UK Parliament / Open data

Parliamentary Scrutiny of Leaving the EU

Proceeding contribution from Jack Dromey (Labour) in the House of Commons on Wednesday, 12 October 2016. It occurred during Opposition day on Parliamentary Scrutiny of Leaving the EU.

My hon. Friend is absolutely right.

Now, as in the 1980s, some of the leading Brexiteers are the ones who talk forever about red tape. I call that workers’ rights. When they say, “Trust us”, I reply, “What? Trust the same people who ran a disreputable campaign?” They promised £350 million a week for the national health service, when they knew damn well that there was no possibility of delivering it.

SET TASK A: Check each statement against the contribution and answer yes or no, quoting the deciding words: (i) the contribution was made in the House of Lords; (ii) the speaker says some leading Brexiteers promised £350 million a week for the national health service; (iii) the speaker calls what the Brexiteers describe as red tape workers' rights.
SET TASK B: Reproduce the contribution word for word from "My hon. Friend" to "of delivering it.".
The records below the contribution come from a separate source.

Entries on locating words and elements
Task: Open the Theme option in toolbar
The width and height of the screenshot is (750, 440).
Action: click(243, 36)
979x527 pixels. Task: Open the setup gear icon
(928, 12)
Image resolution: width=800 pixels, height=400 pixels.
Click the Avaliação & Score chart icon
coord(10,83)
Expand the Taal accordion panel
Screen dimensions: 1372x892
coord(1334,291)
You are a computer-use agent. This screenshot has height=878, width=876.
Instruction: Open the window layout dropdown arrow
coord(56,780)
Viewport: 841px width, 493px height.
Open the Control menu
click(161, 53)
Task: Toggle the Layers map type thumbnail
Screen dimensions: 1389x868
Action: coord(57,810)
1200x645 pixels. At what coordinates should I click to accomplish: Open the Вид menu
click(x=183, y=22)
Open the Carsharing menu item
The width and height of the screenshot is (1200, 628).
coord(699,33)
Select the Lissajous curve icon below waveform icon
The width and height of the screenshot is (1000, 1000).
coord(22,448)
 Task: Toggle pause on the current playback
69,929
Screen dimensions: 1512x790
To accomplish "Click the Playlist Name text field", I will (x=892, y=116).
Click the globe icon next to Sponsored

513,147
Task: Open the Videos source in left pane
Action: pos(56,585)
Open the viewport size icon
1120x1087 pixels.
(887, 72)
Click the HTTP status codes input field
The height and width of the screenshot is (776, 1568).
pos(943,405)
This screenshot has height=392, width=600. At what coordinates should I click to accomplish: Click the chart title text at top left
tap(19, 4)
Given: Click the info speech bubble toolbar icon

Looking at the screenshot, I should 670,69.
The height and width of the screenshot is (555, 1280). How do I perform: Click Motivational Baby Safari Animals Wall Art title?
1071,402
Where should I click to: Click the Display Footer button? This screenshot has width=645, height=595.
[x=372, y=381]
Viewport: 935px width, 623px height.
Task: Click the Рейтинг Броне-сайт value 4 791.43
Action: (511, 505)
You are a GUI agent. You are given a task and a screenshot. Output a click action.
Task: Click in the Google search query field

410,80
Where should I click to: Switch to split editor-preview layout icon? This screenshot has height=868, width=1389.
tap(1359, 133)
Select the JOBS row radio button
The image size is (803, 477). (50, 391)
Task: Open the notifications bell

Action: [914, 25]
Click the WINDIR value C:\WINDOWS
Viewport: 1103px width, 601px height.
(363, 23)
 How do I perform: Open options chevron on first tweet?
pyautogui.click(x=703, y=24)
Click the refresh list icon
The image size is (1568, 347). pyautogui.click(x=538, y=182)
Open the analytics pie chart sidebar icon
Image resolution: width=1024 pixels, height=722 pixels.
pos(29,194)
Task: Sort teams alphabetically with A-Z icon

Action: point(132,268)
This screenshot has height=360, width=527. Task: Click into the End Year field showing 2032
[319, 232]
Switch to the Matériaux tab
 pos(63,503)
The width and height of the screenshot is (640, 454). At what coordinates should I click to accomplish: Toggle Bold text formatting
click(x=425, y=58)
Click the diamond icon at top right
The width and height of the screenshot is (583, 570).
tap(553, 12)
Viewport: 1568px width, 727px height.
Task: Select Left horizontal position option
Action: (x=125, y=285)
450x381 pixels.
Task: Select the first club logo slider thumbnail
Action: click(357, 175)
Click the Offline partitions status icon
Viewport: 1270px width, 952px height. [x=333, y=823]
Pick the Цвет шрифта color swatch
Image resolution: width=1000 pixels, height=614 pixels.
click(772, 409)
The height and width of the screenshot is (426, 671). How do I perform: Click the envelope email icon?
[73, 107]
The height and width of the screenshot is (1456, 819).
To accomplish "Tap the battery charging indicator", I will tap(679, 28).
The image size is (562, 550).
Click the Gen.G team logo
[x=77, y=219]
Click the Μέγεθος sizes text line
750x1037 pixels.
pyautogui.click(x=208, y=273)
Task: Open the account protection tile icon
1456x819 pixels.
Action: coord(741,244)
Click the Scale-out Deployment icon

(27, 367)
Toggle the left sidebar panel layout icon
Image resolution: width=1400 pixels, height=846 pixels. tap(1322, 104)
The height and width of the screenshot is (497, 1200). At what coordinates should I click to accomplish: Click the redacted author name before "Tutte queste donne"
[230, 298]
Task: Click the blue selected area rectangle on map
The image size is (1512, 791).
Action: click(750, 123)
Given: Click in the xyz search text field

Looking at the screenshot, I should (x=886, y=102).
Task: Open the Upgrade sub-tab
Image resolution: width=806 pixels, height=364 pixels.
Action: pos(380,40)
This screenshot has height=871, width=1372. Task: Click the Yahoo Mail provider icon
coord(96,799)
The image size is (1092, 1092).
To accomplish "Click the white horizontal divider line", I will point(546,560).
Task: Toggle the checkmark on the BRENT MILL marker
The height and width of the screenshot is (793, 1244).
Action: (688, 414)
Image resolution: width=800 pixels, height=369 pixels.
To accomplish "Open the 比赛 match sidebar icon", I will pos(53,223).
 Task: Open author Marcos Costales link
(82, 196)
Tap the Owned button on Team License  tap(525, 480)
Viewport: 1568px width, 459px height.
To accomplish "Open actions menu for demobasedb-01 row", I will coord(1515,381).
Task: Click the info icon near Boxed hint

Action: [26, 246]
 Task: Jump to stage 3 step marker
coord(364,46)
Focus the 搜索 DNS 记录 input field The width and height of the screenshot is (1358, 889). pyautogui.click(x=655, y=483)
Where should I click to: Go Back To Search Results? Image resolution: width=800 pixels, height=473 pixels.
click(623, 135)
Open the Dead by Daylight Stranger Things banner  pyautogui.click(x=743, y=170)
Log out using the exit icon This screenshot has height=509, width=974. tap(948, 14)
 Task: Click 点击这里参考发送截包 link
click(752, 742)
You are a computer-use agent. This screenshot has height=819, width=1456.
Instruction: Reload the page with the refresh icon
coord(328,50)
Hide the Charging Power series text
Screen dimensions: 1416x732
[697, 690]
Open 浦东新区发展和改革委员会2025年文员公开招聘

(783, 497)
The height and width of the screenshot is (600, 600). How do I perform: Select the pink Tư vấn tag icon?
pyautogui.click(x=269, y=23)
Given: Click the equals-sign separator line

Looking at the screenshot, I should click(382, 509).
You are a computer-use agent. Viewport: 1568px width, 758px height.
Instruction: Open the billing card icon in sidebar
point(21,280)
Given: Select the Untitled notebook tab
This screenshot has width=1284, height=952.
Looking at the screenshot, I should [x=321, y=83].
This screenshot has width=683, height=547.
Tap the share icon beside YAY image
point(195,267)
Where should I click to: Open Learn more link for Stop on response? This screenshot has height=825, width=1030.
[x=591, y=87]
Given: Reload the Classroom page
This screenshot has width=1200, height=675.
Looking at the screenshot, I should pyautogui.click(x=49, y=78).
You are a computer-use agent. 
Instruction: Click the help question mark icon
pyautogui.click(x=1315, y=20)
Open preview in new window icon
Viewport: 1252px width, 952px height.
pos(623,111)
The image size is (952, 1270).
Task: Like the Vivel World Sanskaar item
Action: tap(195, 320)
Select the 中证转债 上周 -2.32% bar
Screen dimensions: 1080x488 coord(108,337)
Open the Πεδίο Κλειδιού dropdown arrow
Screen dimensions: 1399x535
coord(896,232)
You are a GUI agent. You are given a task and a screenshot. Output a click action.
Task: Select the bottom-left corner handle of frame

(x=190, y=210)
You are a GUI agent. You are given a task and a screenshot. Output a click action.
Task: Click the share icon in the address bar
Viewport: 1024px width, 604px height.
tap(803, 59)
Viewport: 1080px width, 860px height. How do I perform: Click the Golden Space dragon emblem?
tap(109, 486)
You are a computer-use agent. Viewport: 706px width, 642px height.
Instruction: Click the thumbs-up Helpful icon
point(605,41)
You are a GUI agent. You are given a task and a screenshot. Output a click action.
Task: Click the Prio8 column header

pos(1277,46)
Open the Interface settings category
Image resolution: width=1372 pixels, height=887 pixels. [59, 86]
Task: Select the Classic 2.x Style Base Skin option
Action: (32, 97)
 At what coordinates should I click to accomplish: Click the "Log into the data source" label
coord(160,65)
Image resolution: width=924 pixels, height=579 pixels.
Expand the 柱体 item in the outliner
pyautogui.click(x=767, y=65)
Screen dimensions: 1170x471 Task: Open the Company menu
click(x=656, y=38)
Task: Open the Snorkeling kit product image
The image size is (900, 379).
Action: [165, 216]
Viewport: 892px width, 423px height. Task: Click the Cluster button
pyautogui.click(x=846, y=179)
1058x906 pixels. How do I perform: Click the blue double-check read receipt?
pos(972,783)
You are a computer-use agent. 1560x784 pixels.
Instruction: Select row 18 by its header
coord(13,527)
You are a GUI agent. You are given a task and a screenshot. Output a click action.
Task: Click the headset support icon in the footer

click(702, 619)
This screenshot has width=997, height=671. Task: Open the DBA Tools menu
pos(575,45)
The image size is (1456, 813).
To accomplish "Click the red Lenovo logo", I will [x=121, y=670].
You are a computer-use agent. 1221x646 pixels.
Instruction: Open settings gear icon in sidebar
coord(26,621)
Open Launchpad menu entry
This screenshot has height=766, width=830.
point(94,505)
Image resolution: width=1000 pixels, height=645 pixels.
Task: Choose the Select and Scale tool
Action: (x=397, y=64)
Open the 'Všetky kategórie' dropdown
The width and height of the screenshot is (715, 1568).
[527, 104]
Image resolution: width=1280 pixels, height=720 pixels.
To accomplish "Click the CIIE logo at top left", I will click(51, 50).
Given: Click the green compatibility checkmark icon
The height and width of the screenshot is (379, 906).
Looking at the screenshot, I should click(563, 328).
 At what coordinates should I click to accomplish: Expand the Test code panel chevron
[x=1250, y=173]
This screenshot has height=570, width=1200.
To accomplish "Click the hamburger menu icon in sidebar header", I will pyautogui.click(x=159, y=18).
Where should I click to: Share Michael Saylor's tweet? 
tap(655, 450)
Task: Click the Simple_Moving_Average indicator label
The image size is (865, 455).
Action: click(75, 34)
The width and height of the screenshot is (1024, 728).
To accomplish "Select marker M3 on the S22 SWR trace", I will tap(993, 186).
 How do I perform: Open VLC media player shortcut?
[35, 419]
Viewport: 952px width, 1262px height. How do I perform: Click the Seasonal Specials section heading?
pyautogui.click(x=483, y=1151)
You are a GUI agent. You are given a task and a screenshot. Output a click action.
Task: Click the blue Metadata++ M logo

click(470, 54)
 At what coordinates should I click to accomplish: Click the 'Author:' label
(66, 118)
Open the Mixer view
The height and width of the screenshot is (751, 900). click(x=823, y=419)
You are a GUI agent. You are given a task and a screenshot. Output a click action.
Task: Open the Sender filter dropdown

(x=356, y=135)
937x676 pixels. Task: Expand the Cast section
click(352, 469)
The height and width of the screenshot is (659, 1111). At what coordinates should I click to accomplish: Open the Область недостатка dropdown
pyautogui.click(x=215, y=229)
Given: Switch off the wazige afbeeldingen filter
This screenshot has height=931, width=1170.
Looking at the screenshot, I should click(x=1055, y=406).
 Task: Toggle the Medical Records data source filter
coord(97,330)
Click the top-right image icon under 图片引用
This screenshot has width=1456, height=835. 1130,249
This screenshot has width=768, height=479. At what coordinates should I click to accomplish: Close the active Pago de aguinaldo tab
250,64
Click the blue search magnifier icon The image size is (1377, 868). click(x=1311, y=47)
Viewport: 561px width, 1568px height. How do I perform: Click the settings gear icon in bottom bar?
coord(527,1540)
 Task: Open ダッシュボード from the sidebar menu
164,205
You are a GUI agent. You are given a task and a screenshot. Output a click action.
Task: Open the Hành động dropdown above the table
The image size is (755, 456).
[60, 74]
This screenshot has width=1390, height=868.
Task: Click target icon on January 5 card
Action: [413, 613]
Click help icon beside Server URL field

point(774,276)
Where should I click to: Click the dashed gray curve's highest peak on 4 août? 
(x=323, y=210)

FULL OUTPUT A:
(i) No: "in the House of Commons"
(ii) Yes: "They promised £350 million a week for the national health service"
(iii) Yes: "I call that workers’ rights."

FULL OUTPUT B:
My hon. Friend is absolutely right.

Now, as in the 1980s, some of the leading Brexiteers are the ones who talk forever about red tape. I call that workers’ rights. When they say, “Trust us”, I reply, “What? Trust the same people who ran a disreputable campaign?” They promised £350 million a week for the national health service, when they knew damn well that there was no possibility of delivering it.